Given all available information, it is likely that the RBA will continue to sit pat for some time as previous adjustments to the setting of monetary policy work their way through the economy. The question is: with the data a little indifferent at present, are the prospects for growth strong enough to withstand a strengthening AUD and an out of cycle interest rate increase from the banks?

Appendix: Australian Economic Highlights

  • Growth managed to beat expectations in Q4 with GDP rising by 0.6%, down from 1.1% in Q3 with the annual rate firming from a revised 2.7% to 3.0%. Household consumption was 0.8% higher over the quarter, accounting for two thirds of total growth as the services sector continues to do the heavy lifting for the economy.
  • CPI increased by 0.4% in Q4, which was just above expectations of a 0.3% rise. The increase saw the annual rate edge higher to 1.7%. The core rate was a little firmer, rising by 0.5%, right on expectations with the annual rate easing to 2.00%.
  • The employment data was softer again in January with further job losses on top of December’s decline. Total employment fell by 7,900 jobs with full time jobs falling a staggering 40,600. The unemployment rate rose back up to 6.0% with the participation rate remaining unchanged at 65.2.
  • Jobs ads are becoming as volatile as actual jobs growth with the ANZ job ads report posting a decline of 1.2% in February. This comes on the back of a revised 0.9% rise in January and a decline of 0.3% in December.
  • The NAB business conditions index recovered some lost ground in February, with profitability and trading conditions helping to boost overall conditions. Business confidence index remained little changed at 3 with the gloomy outlook offshore weighing on confidence despite improved local conditions.

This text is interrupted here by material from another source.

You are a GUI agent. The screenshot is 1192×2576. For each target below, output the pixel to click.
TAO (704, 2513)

  • A return of relative stability in markets ahead of the survey helped Consumer confidence improve in February with the index edging back above 100. Confidence rose 4.2% taking the index up to 101.3. An improved outlook for consumer own finances was the big driver behind the recovery after consumers perception of their own finances took a dive in January.
  • After stalling in December the pace of retail sales picked up a little in January. Retail sales were up 0.3% in the first month of the new year which was just short of estimates. Retail sales continues to be a less reliable guide of overall consumer activity as spending on services continues to outpace retail spending.

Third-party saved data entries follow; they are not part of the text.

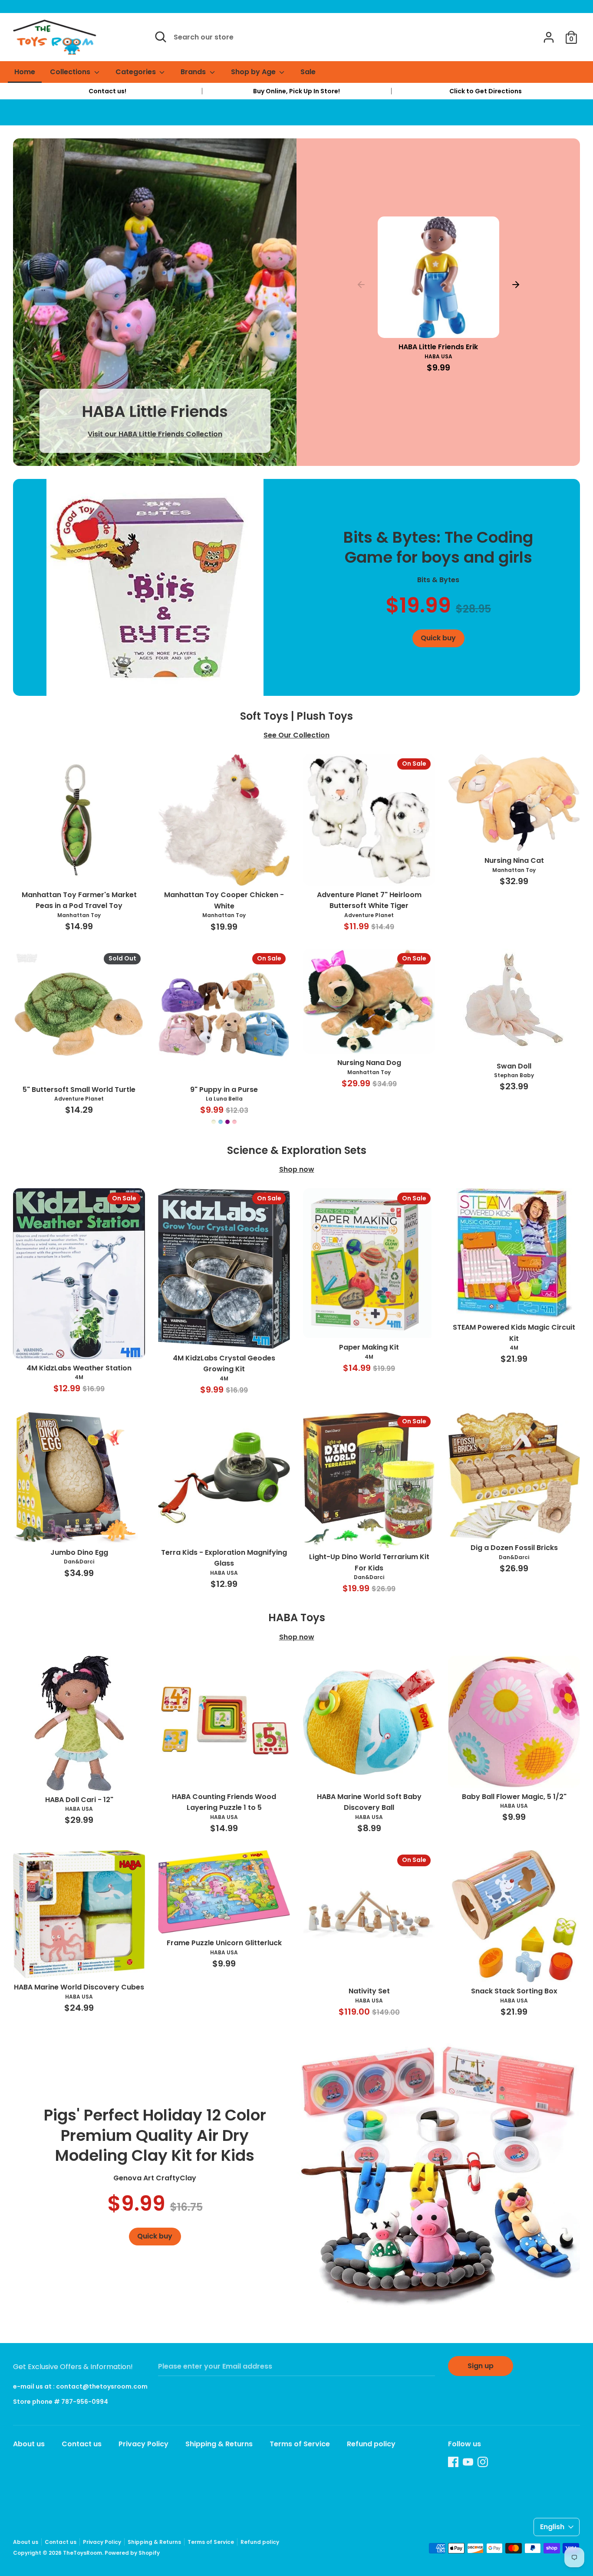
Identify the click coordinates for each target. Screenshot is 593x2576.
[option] (107, 91)
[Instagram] (483, 2462)
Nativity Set (369, 1991)
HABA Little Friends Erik (438, 347)
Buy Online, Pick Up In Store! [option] (296, 91)
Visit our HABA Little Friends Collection (155, 434)
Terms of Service (300, 2444)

  • Housing finance produced a moderate gain on the back of Decembers resumption in new lending approval growth. The number of owner-occupier loans was up 2.6% with the value of occupier loans rising 0.9%. Investor lending posted a small increase of 0.6% as lending continues to prefer other mortgage sectors.
  • There continues to be a transition away from investor lending in the RBA’s credit aggregates with a steady pick up in Business lending filling the void. Lending to owner occupiers remains steady. The growth in total outstanding credit continued to chug along with growth of 0.5% which saw the annual rate of growth ease a touch to 6.5%.
  • Australia’s trade deficit printed close to $3bln in January after eclipsing that figure 5 times in 2015. The small improvement in the deficit from December’s $3.5bln was a net result of a 1% rise in export receipts and a 1% fall in imports.
  • Building approvals continued to see-saw in January, falling 7.5% after the previous months 8.6% decline. Despite the volatilty the trend continues to point south with approvals now down 15.5% compared to a year ago.
  • Australian’s love affair with SUV’s is resilient and is single handedly keeping motor vehicle sales on the rise. Total sales are now up 5.1% over the past year with SUV sales up 23.3% over the same period. At the current trend, SUV sales will outpace passenger vehicles in the next few months.